--- DOCUMENT EXCERPT ---

4.3 PROCESSOR FOR THE COMPUTATION OF G MATRIX

The computation of the $G$ matrix reduces the 33 frequency matrices into one single matrix. An important aspect to note is that this computation is required to be done only once every frame, i.e. every 64 segments. The architecture is very similar to the one used for the covariance matrix computation except that the operations are now matrix based instead of being vector based. This calls for a slight change in the memory requirements and the operations in the computation. As shown in Figure 4.1 the architecture consists of an array of 8 processors. Each processor is used to compute one column of the resultant matrix.

The formation of the $G$ matrix involves two matrix multiplications, which are used to project the 33 frequency matrices into a single combined matrix at the central frequency according to the following equation

$$G = T(w_I) K(w_I) T^H(w_I)$$

As the matrices are 8x8, the operations are mapped in an 8 processor array as shown in Figure 4.1. Each processor computes one column of the resultant matrix. The data routing is a bit more complex this time because the operands are matrices which need to be loaded into each processor. To simplify this problem the architecture is configured in such a way that only one column needs to be unique to each processor. In this case it would be the $i$th column of the $T^H(w_I)$ matrix going to the $i$th processing element. The rest of the data (i.e. the $T(w_I)$ and the $K(w_I)$ matrices are broadcast simultaneously to all the processors during the computation. The $T(w_I)$ and the $T^H(w_I)$ matrices can be precomputed, as they are independent of the
angles of arrival and are dependent only on the frequency spectrum, which is known a priori. Hence they can be stored in an external ROM and retrieved whenever required. The computation of a column of $G$ at each processor can be done by two consecutive multiplications of an $8 \times 8$ matrix with an $8 \times 1$ vector each of which results in an $8 \times 1$ column vector. The first operation is multiplying the covariance matrix $K(w_I)$ to the $i$th column of the $T^H(w_I)$ matrix, which gives the $i$th column of the $K(w_I) T^H(w_I)$ matrix. Next the $T(w_I)$ matrix is multiplied to the previous result which gives the $i$th column of the $G$ matrix at the $i$th processor.

--- INFORMATION GIVEN ---

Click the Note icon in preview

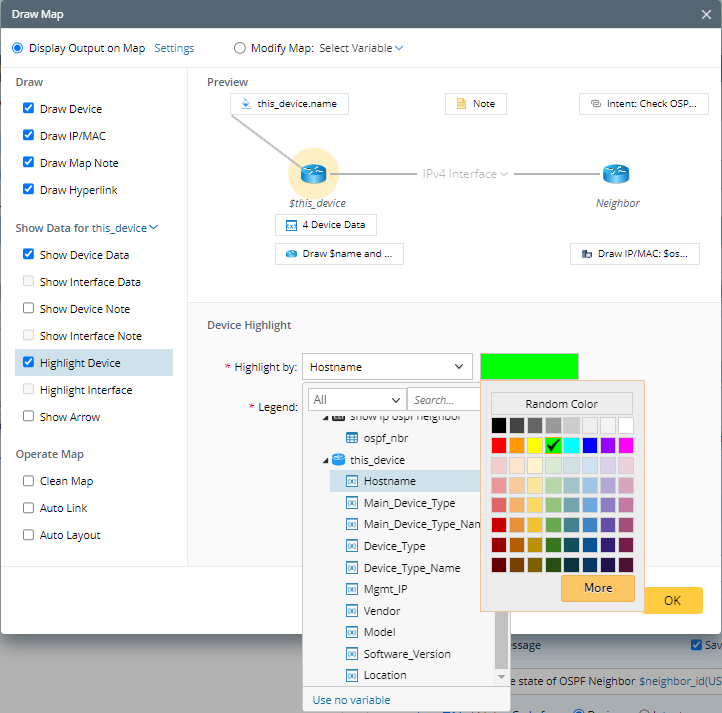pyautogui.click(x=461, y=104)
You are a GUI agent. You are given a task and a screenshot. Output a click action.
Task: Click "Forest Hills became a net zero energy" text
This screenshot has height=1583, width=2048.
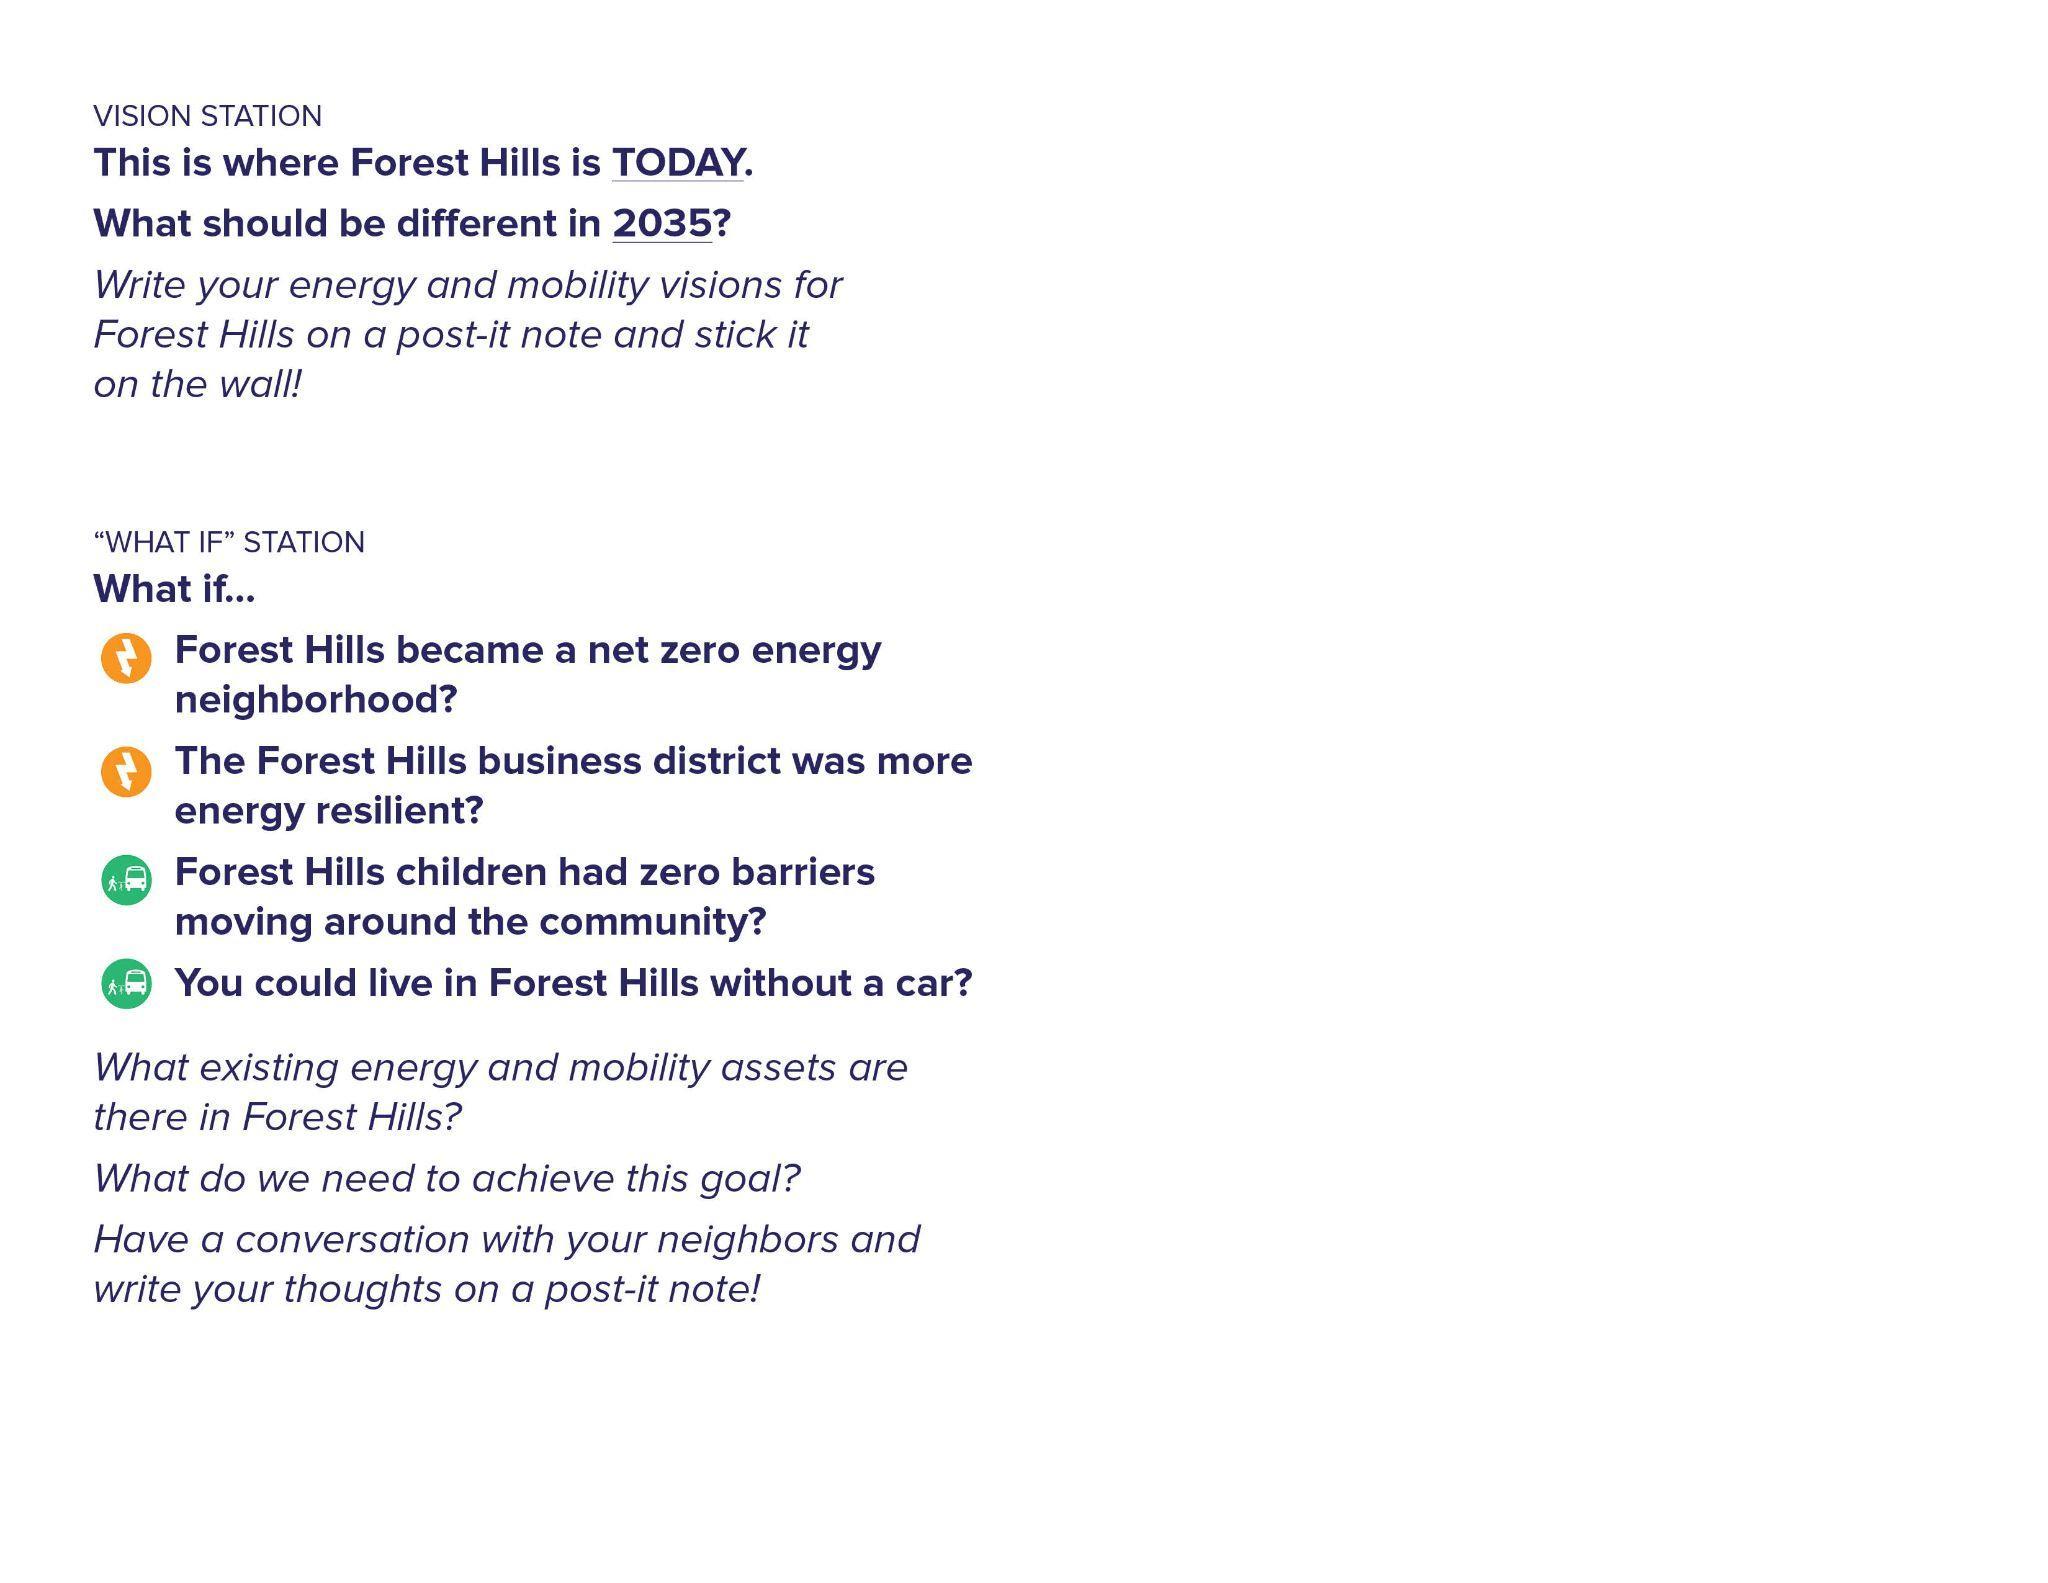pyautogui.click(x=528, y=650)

---

§ **WRITTEN TASK 1**:
In the section on the G matrix processor, how often does the G matrix have to be computed?
§ **WRITTEN TASK 2**:
Set out the records as a numbered list, from the line containing "You are a GUI" down to the end of the records, including both ends. Skip blank lines and leave out the pictures.

§ **EXERCISE SOLUTION 1**:
Only once every frame, that is, every 64 segments.

§ **EXERCISE SOLUTION 2**:
1. You are a GUI agent. You are given a task and a screenshot. Output a click action.
2. Task: Click "Forest Hills became a net zero energy" text
3. This screenshot has height=1583, width=2048.
4. pyautogui.click(x=528, y=650)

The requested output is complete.